■ Directions for this task: Beginning with the line that holds "Task: Expand the trace view to fullscreen", output every remaining line of the material below exactly, and include none of the pictures.

■ Input data:

# # # # # # #

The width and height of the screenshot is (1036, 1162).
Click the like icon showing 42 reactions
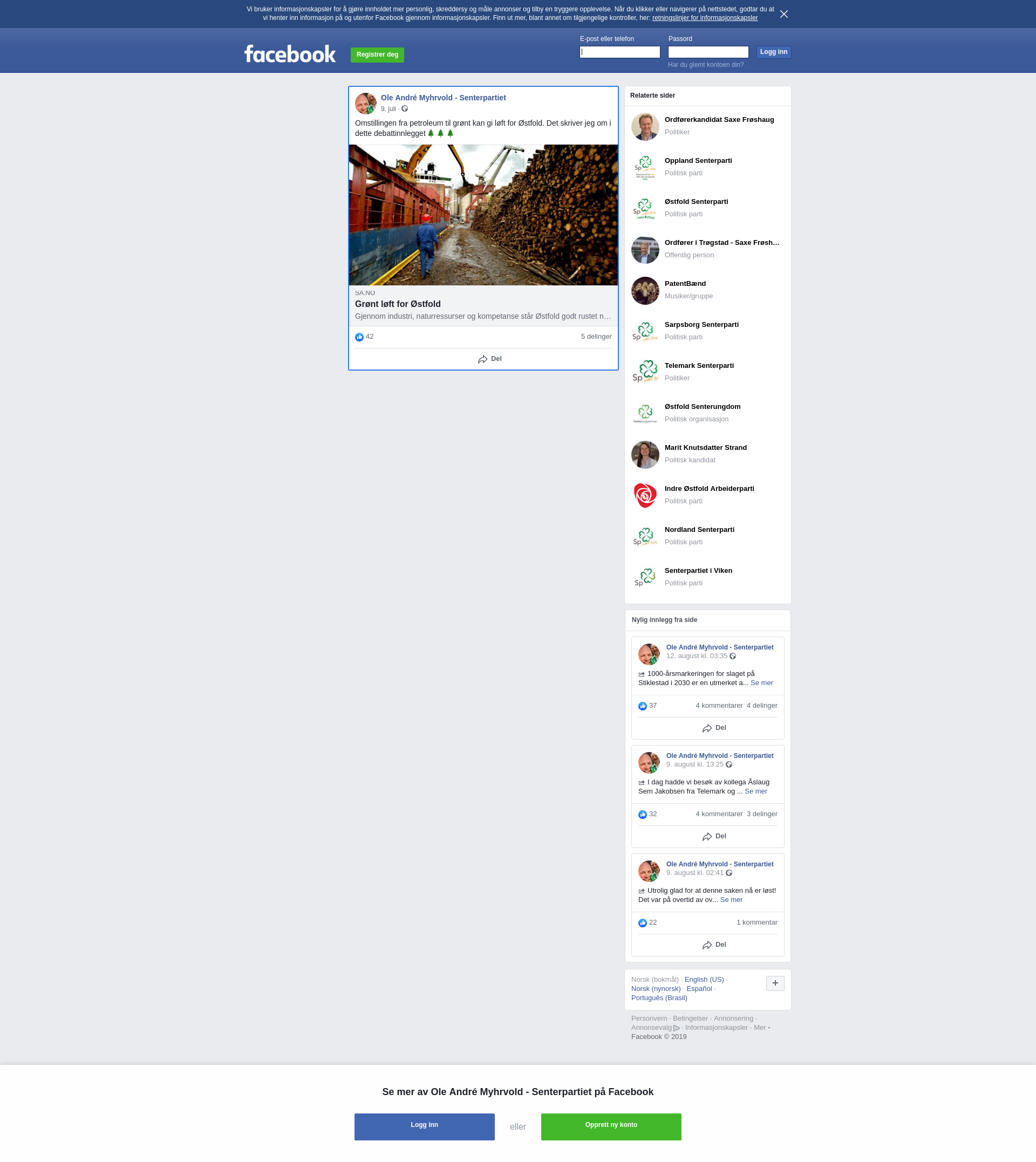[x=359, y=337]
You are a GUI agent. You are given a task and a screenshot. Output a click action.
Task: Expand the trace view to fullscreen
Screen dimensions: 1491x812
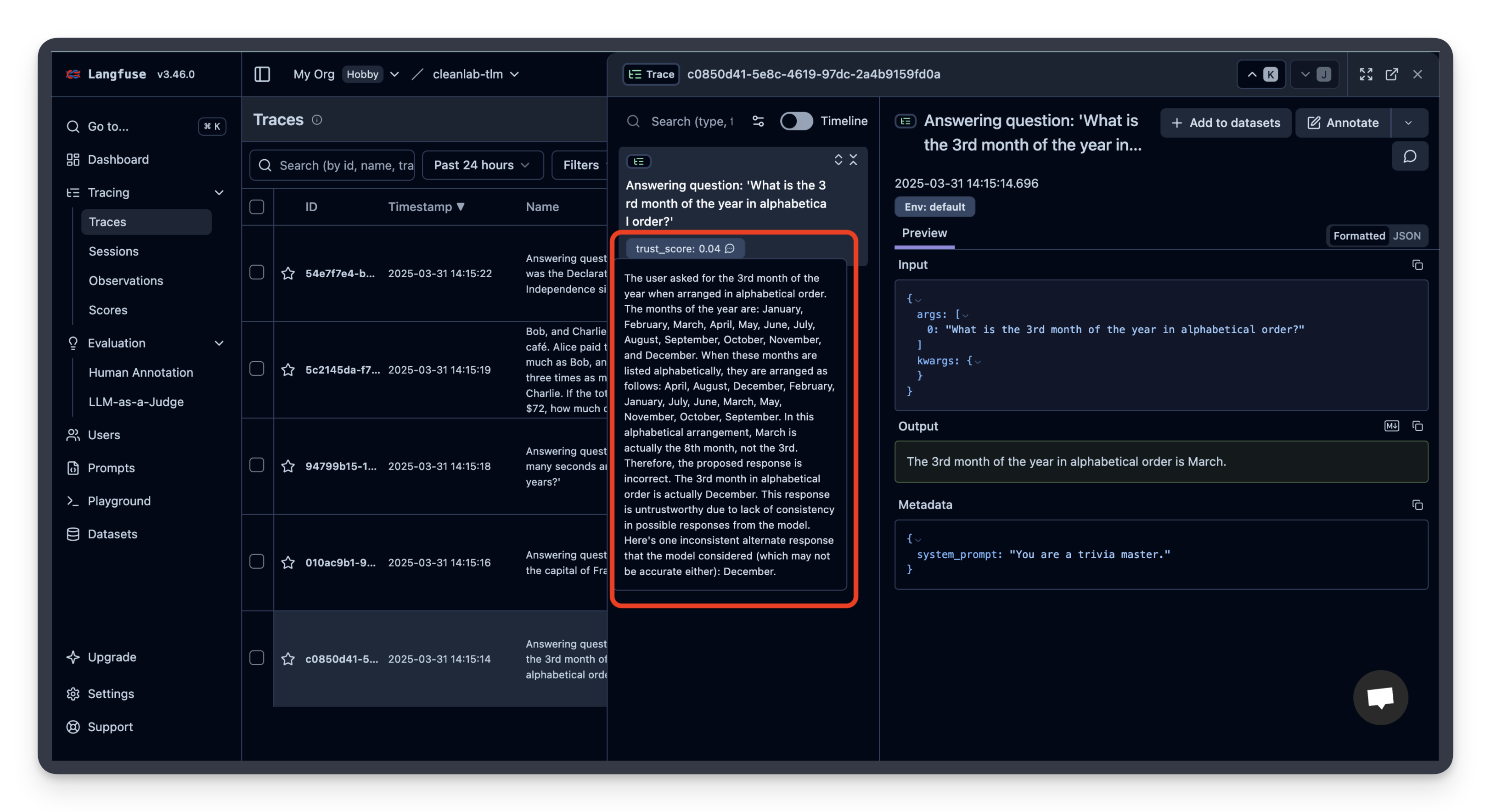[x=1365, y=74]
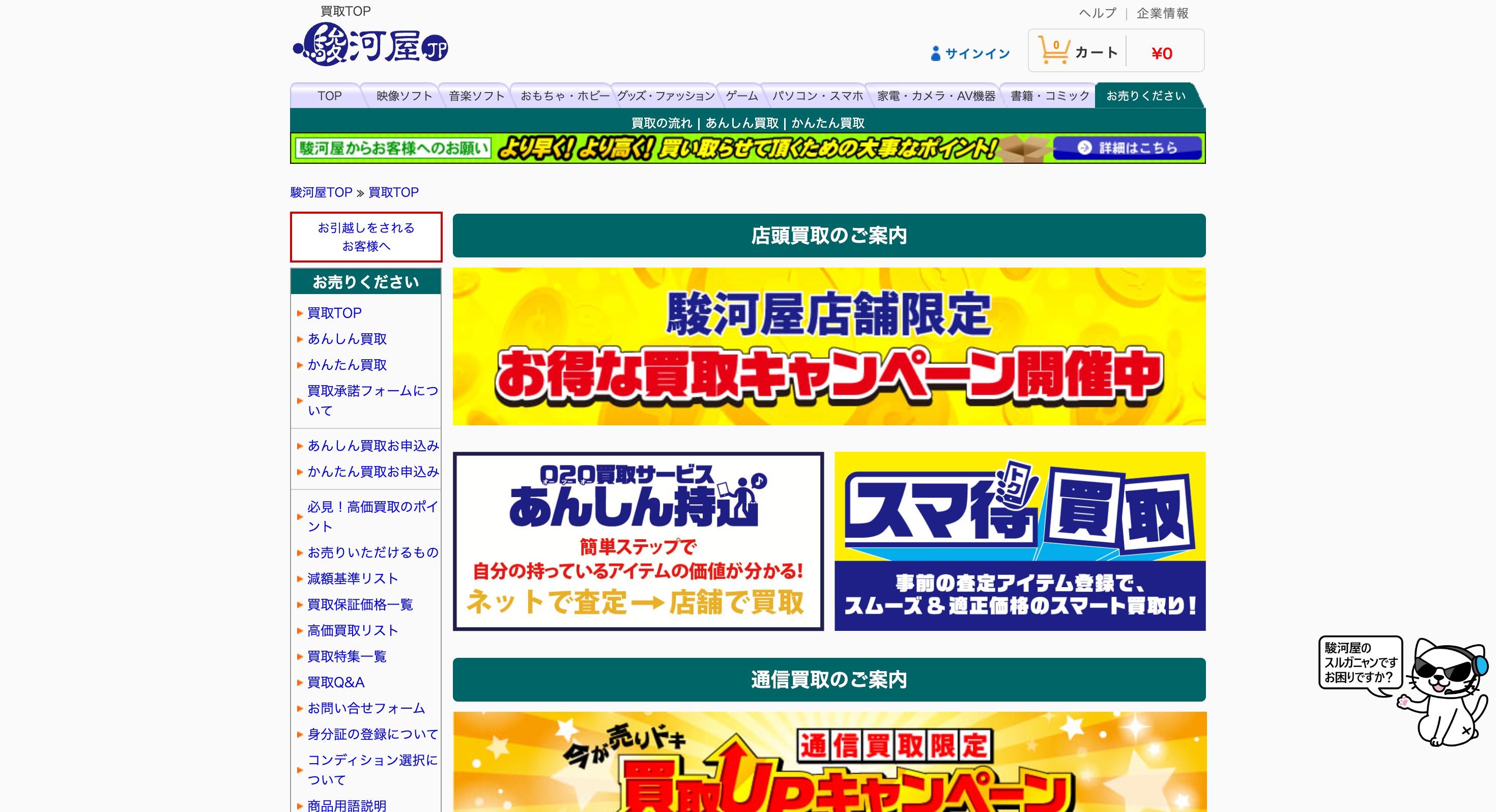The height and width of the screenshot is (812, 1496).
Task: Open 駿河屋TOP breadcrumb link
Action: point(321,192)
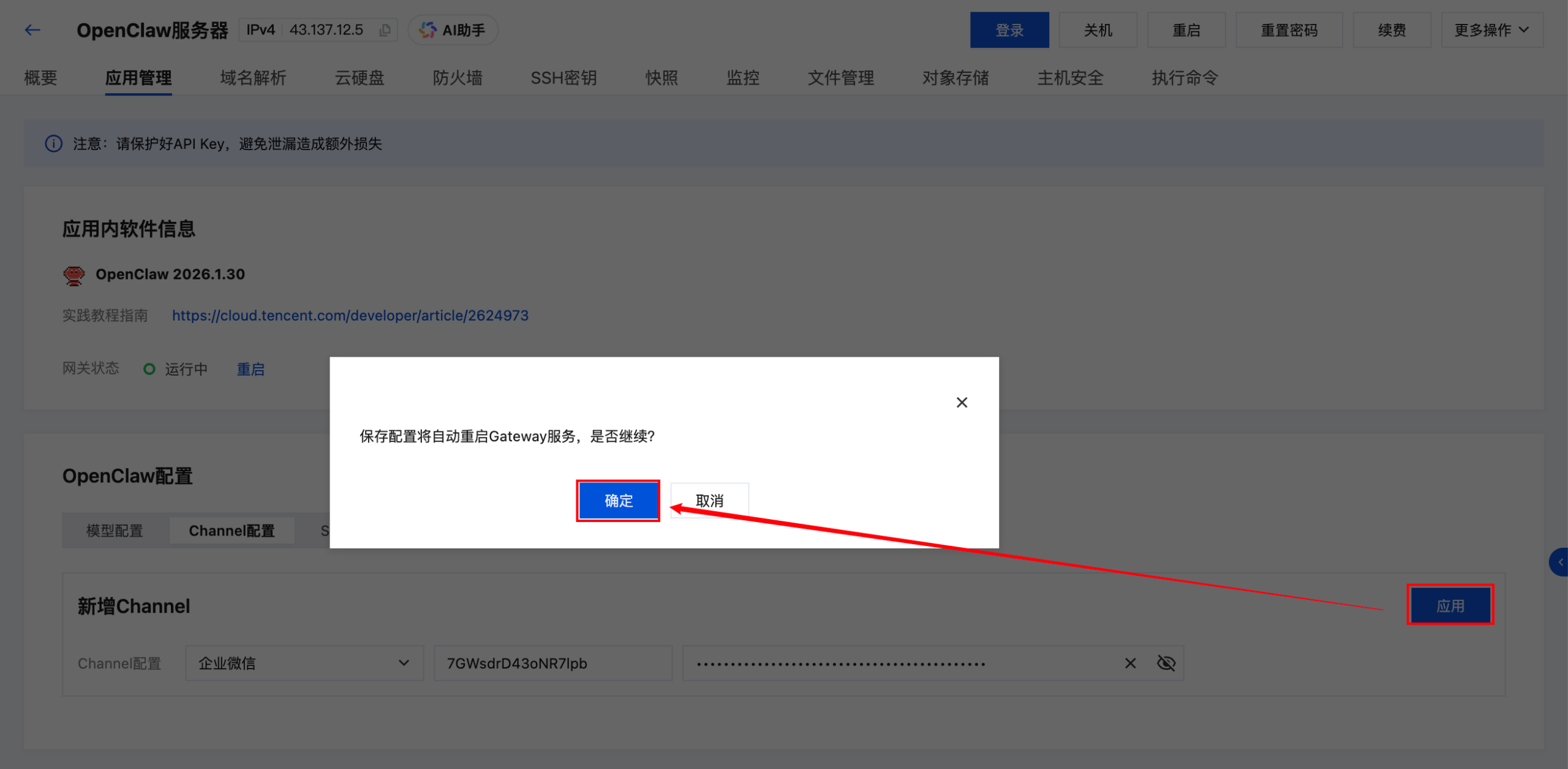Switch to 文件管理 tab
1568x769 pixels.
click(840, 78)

# # # # # # #

■ Response area:
Task: Expand the trace view to fullscreen
Screen dimensions: 1491x812
[x=1365, y=74]
The height and width of the screenshot is (812, 1496).
Task: Open 駿河屋TOP breadcrumb link
Action: point(321,192)
Switch to 文件管理 tab
1568x769 pixels.
click(840, 78)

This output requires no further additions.